** Given problem **
Rewrite every line of the records below as a numbered list, leaving out the blank lines.

+++ Data lines

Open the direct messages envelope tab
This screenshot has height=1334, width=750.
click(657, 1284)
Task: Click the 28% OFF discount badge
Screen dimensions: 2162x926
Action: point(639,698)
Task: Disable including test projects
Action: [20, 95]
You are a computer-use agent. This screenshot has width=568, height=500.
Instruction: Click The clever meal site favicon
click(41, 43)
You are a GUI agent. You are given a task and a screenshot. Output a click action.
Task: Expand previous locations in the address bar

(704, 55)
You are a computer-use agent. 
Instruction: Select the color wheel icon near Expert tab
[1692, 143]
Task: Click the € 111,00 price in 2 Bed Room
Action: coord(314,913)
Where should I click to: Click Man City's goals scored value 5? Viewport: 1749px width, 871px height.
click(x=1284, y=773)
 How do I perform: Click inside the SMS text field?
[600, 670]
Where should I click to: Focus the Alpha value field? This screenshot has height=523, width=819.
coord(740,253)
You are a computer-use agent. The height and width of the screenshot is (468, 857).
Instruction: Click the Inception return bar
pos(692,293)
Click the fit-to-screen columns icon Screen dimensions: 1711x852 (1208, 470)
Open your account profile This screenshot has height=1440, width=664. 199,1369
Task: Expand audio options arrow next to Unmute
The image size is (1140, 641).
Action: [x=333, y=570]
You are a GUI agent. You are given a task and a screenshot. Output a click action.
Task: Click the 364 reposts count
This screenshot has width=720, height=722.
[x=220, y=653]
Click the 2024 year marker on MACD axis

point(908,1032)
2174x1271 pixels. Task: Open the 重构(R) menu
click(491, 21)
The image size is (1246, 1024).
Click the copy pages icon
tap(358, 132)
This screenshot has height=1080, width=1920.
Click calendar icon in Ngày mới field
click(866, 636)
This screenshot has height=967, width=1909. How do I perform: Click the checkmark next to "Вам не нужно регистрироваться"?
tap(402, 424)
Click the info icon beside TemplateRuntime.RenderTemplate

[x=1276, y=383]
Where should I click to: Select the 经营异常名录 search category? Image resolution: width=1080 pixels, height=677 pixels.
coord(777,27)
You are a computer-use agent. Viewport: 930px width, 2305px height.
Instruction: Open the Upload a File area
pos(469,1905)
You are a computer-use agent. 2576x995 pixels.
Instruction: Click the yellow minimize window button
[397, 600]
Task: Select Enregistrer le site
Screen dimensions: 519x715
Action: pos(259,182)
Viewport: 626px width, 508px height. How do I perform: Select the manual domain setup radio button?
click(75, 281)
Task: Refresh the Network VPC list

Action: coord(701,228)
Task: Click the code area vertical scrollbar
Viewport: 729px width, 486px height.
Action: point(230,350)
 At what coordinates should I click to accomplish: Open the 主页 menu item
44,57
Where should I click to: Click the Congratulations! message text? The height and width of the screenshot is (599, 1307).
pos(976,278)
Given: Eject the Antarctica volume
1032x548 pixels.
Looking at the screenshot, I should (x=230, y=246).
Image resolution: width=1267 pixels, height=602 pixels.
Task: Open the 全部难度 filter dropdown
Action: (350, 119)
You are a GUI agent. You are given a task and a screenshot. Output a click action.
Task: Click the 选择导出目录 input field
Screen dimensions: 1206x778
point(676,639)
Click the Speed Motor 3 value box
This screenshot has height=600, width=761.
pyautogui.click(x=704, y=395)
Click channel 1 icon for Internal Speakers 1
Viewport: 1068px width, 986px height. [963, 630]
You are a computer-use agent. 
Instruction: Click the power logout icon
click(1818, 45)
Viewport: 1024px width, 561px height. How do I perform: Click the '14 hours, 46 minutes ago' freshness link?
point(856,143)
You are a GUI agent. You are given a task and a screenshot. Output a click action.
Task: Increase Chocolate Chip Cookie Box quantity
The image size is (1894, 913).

++++++

** Solution to the exercise **
1. Open the direct messages envelope tab
2. This screenshot has height=1334, width=750.
3. click(657, 1284)
4. Task: Click the 28% OFF discount badge
5. Screen dimensions: 2162x926
6. Action: point(639,698)
7. Task: Disable including test projects
8. Action: [20, 95]
9. You are a computer-use agent. This screenshot has width=568, height=500.
10. Instruction: Click The clever meal site favicon
11. click(41, 43)
12. You are a GUI agent. You are given a task and a screenshot. Output a click action.
13. Task: Expand previous locations in the address bar
14. (704, 55)
15. You are a computer-use agent. 
16. Instruction: Select the color wheel icon near Expert tab
17. [1692, 143]
18. Task: Click the € 111,00 price in 2 Bed Room
19. Action: coord(314,913)
20. Where should I click to: Click Man City's goals scored value 5? Viewport: 1749px width, 871px height.
21. click(x=1284, y=773)
22.  How do I perform: Click inside the SMS text field?
23. [600, 670]
24. Where should I click to: Focus the Alpha value field? This screenshot has height=523, width=819.
25. coord(740,253)
26. You are a computer-use agent. The height and width of the screenshot is (468, 857).
27. Instruction: Click the Inception return bar
28. pos(692,293)
29. Click the fit-to-screen columns icon Screen dimensions: 1711x852 (1208, 470)
30. Open your account profile This screenshot has height=1440, width=664. 199,1369
31. Task: Expand audio options arrow next to Unmute
32. The image size is (1140, 641).
33. Action: [x=333, y=570]
34. You are a GUI agent. You are given a task and a screenshot. Output a click action.
35. Task: Click the 364 reposts count
36. This screenshot has width=720, height=722.
37. [x=220, y=653]
38. Click the 2024 year marker on MACD axis
39. point(908,1032)
40. 2174x1271 pixels. Task: Open the 重构(R) menu
41. click(491, 21)
42. The image size is (1246, 1024).
43. Click the copy pages icon
44. tap(358, 132)
45. This screenshot has height=1080, width=1920.
46. Click calendar icon in Ngày mới field
47. click(866, 636)
48. This screenshot has height=967, width=1909. How do I perform: Click the checkmark next to "Вам не нужно регистрироваться"?
49. tap(402, 424)
50. Click the info icon beside TemplateRuntime.RenderTemplate
51. [x=1276, y=383]
52. Where should I click to: Select the 经营异常名录 search category? Image resolution: width=1080 pixels, height=677 pixels.
53. coord(777,27)
54. You are a computer-use agent. Viewport: 930px width, 2305px height.
55. Instruction: Open the Upload a File area
56. pos(469,1905)
57. You are a computer-use agent. 2576x995 pixels.
58. Instruction: Click the yellow minimize window button
59. [397, 600]
60. Task: Select Enregistrer le site
61. Screen dimensions: 519x715
62. Action: pos(259,182)
63. Viewport: 626px width, 508px height. How do I perform: Select the manual domain setup radio button?
64. click(75, 281)
65. Task: Refresh the Network VPC list
66. Action: coord(701,228)
67. Task: Click the code area vertical scrollbar
68. Viewport: 729px width, 486px height.
69. Action: point(230,350)
70.  At what coordinates should I click to accomplish: Open the 主页 menu item
71. 44,57
72. Where should I click to: Click the Congratulations! message text? The height and width of the screenshot is (599, 1307).
73. pos(976,278)
74. Given: Eject the Antarctica volume
75. 1032x548 pixels.
76. Looking at the screenshot, I should (x=230, y=246).
77. Image resolution: width=1267 pixels, height=602 pixels.
78. Task: Open the 全部难度 filter dropdown
79. Action: (350, 119)
80. You are a GUI agent. You are given a task and a screenshot. Output a click action.
81. Task: Click the 选择导出目录 input field
82. Screen dimensions: 1206x778
83. point(676,639)
84. Click the Speed Motor 3 value box
85. This screenshot has height=600, width=761.
86. pyautogui.click(x=704, y=395)
87. Click channel 1 icon for Internal Speakers 1
88. Viewport: 1068px width, 986px height. [963, 630]
89. You are a computer-use agent. 
90. Instruction: Click the power logout icon
91. click(1818, 45)
92. Viewport: 1024px width, 561px height. How do I perform: Click the '14 hours, 46 minutes ago' freshness link?
93. point(856,143)
94. You are a GUI agent. You are given a task and a screenshot. Output a click action.
95. Task: Increase Chocolate Chip Cookie Box quantity
96. The image size is (1894, 913).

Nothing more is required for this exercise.